++++ DATA TO EXAMINE ++++

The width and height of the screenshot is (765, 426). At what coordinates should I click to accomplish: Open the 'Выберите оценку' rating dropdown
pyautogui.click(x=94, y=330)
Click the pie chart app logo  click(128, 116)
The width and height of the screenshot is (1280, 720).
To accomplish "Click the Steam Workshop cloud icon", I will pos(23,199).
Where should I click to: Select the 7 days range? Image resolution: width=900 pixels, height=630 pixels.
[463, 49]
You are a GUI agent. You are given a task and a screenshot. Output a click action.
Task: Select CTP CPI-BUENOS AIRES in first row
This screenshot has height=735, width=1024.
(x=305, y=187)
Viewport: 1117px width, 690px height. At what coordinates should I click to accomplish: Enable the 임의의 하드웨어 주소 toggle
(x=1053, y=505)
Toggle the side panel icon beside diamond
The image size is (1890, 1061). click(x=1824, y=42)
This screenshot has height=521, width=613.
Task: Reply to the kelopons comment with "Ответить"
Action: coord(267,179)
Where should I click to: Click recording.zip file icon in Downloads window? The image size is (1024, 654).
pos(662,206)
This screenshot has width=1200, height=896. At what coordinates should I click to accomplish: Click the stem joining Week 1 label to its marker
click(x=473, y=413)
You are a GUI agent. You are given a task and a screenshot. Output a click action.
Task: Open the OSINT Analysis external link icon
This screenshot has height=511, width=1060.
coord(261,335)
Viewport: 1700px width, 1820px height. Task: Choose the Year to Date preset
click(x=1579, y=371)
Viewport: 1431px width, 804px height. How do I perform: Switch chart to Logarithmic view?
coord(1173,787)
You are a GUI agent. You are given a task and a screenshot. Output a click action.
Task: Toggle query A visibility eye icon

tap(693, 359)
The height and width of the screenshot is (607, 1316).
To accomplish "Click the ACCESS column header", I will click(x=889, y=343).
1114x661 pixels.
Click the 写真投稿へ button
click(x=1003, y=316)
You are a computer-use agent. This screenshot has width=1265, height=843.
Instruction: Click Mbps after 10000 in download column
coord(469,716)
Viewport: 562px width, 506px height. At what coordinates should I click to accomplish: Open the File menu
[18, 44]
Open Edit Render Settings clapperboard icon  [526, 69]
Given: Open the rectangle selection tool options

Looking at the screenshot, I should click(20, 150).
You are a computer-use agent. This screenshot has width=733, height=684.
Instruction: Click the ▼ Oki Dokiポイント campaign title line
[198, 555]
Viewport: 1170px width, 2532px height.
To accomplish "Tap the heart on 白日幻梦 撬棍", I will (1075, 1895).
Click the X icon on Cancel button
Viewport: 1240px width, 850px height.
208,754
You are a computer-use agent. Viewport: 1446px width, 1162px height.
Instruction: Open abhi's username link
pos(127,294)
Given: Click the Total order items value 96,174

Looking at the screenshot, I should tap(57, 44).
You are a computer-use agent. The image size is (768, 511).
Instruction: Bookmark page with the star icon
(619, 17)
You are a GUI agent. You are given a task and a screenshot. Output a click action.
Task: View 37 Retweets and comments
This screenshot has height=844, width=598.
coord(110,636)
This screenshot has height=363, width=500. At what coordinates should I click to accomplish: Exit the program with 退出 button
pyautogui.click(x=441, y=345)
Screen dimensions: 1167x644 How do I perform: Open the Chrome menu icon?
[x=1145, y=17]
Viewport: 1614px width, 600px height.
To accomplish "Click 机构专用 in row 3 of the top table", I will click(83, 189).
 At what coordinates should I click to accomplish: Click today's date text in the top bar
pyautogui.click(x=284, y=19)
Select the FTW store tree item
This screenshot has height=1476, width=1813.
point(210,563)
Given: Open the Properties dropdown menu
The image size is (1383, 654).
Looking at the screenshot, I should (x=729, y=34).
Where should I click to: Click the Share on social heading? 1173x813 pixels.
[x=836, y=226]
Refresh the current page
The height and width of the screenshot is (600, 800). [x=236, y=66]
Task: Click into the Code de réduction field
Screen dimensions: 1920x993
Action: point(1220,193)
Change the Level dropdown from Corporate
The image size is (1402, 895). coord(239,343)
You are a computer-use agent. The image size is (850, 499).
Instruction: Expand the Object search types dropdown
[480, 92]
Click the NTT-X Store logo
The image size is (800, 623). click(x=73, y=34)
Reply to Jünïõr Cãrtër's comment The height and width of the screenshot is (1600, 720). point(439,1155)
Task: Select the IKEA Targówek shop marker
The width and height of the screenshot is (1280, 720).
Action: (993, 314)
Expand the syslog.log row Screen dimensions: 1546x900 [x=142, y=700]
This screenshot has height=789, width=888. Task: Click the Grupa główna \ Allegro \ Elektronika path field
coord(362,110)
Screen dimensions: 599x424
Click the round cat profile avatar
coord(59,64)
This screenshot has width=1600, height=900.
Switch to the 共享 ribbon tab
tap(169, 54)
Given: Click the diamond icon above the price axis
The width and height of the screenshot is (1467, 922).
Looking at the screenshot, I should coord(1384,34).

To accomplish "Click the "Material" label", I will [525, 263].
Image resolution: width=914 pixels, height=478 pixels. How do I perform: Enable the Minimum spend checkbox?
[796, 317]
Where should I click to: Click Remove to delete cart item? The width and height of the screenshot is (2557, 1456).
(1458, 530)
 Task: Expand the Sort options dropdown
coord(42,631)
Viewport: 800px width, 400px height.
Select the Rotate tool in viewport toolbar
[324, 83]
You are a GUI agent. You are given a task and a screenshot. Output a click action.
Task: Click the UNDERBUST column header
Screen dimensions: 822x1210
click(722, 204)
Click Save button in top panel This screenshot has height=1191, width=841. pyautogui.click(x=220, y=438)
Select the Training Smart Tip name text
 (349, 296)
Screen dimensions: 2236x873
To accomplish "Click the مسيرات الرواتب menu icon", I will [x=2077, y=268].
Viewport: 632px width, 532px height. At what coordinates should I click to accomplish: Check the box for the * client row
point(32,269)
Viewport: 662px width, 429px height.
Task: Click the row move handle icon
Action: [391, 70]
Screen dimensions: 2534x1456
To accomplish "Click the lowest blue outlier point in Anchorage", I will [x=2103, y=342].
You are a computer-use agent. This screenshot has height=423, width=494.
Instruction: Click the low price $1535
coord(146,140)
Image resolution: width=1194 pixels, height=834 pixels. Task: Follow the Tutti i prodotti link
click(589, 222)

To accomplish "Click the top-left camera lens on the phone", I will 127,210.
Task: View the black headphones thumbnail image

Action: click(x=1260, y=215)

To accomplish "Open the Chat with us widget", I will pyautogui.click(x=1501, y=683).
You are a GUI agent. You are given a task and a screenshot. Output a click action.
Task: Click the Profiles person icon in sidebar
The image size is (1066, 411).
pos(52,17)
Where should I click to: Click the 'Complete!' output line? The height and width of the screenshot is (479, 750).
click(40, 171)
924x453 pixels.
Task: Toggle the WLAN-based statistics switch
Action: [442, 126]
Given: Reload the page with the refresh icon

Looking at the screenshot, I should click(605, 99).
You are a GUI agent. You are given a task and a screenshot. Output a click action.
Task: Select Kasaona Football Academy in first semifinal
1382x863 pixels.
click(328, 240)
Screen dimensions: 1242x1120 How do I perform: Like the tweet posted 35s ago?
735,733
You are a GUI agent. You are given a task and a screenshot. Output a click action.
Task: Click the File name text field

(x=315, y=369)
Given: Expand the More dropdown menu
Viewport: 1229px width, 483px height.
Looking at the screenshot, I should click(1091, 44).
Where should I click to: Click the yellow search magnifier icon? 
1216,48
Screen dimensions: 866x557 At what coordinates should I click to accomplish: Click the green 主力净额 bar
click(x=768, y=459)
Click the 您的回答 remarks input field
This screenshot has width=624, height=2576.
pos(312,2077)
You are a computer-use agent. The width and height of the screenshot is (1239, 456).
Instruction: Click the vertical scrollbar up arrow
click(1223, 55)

++++

EXERCISE BRIEF. Count how many lines above contain the word "header". Reply with the number alone.

FINISHED EXERCISE. 2